Monday, October 11, 2010

Acoma Pueblo

I spent a recent day visiting the Acoma Pueblo, about an hour west of Albuquerque.  The Acoma have fascinated me for several reasons.  For one, I love their pottery which features very intricate, almost web-like designs.  On one occasion, I was fortunate to watch one of the women as she painted and found her work mesmerizing.  I also enjoy visiting the Acoma Pueblo because it is situated atop a very remote mesa.  It is very peaceful and relaxing.

Our tour guide walked us through the village explaining their history.  The culmination was the mission church and cemetery which we were not permitted to photograph.  The guide explained that the village had been receptive to the first priest who arrived, throwing rocks down upon him every time he tried to ascend the mesa.
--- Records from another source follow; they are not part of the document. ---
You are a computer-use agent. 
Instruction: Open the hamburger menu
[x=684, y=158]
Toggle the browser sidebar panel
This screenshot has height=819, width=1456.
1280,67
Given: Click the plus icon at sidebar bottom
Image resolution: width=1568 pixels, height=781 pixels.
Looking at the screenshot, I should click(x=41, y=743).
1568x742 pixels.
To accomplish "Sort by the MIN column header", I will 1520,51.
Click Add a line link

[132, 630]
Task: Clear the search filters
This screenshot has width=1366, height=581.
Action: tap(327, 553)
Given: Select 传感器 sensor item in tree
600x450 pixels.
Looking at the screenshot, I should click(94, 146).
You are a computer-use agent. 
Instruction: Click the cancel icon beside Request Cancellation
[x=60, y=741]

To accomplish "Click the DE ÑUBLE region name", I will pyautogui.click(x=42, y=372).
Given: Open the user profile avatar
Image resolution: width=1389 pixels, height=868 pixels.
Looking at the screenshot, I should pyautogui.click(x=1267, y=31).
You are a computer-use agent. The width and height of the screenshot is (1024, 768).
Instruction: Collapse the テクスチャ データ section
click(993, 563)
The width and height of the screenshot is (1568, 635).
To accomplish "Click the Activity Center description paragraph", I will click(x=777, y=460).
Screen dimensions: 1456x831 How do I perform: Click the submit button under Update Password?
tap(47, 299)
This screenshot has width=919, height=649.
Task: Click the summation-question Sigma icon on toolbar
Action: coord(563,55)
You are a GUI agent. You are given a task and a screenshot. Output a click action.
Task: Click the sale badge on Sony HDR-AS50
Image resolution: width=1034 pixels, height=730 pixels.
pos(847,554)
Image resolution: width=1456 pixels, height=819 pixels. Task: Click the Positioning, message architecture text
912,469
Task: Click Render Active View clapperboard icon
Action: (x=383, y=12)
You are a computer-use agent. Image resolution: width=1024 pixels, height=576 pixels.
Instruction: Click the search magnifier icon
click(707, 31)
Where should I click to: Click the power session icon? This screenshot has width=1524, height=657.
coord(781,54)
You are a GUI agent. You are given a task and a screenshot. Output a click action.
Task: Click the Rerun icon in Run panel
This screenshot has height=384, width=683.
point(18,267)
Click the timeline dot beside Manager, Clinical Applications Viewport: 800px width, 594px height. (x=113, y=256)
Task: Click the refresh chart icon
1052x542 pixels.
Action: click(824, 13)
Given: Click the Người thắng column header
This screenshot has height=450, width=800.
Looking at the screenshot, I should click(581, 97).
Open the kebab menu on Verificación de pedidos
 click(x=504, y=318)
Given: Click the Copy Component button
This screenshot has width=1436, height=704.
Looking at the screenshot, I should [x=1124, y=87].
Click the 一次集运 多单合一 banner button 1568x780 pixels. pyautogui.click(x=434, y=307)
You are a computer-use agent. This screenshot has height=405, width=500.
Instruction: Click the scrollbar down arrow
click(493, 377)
It had less to do with Christianity and more to do with their satisfaction with their own traditions and worship. 

With time, however, they did permit the priest to ascend.  The Spanish leaders sought to convert all the native peoples of the territory and decreed that churches needed to be built in all the villages, including Acoma.  One of the tragic parts of this story is that the site that was chosen for the church was atop their kiva, the sacred ceremonial site.  Years later, pueblos throughout the region would revolt and burn these churches.  The Acoma did not.  Although they refused to re-enter the church, they could not burn it down because it was situated on a holy site for their people.  To burn the church would be to desecrate the kiva. 

Now, more than three hundred years later, our guide explained that most Acoma honor both their Christian roots and their native roots.  And the setting for such worship is the same place, the kiva and church located on the same site. 

Perhaps if we excavated the depths of our personal faiths we would discover more compatibility than we realized.